▶ [EXERCISE DIRECTIONS] Once you find the line with "Task: Click the (XELA) chart title" in the data below, transcribe exactly each line from there to the line with "Screen dimensions: 800x453", inclusive, and nothing else. Drop the pictures.

▶ [DATASET RECORDS]
- - - - - - -

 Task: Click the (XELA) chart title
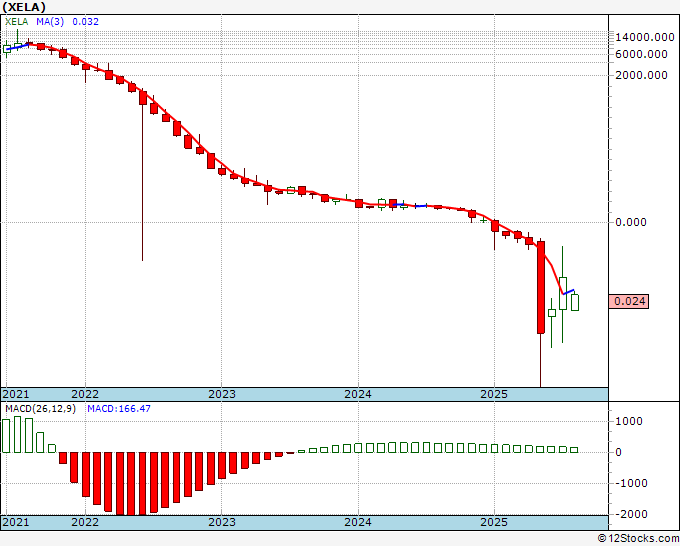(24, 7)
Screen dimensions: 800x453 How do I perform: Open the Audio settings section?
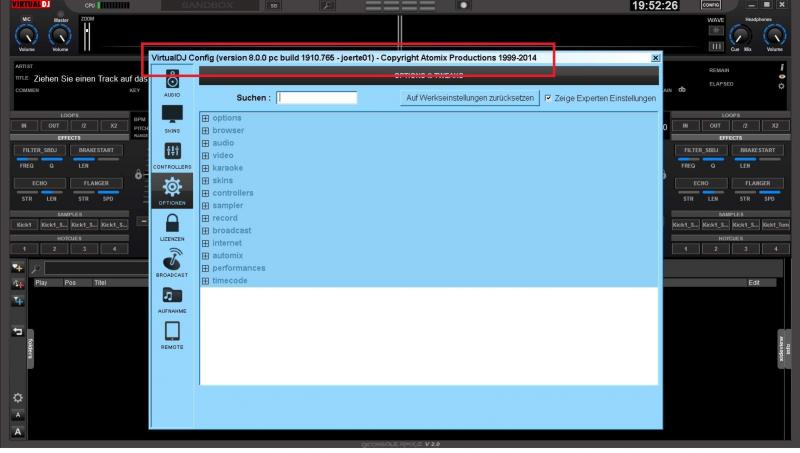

- - - - - - -

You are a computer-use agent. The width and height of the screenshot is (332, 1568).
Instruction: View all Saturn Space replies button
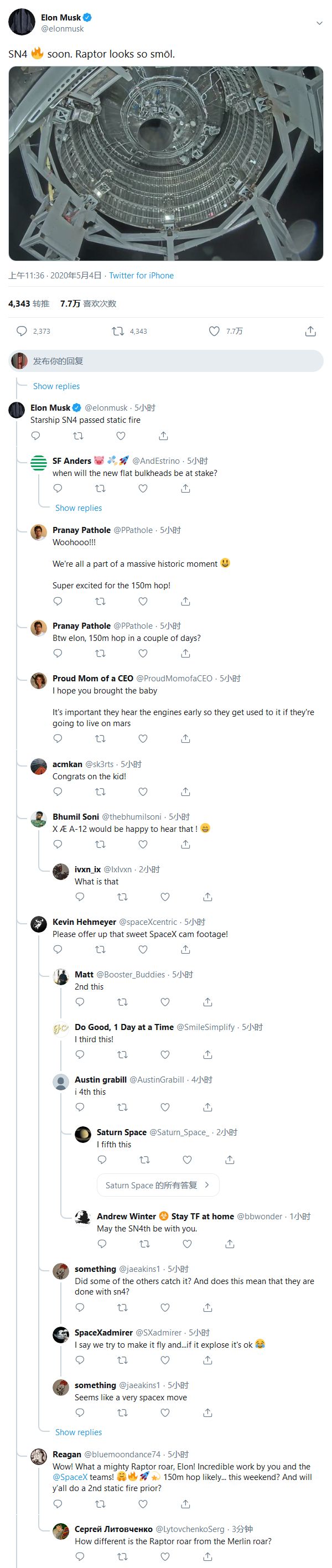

- - - - - - -

▶ [RESPONSE BELOW]
 Task: Click the (XELA) chart title
(24, 7)
Screen dimensions: 800x453 How do I perform: Open the Audio settings section?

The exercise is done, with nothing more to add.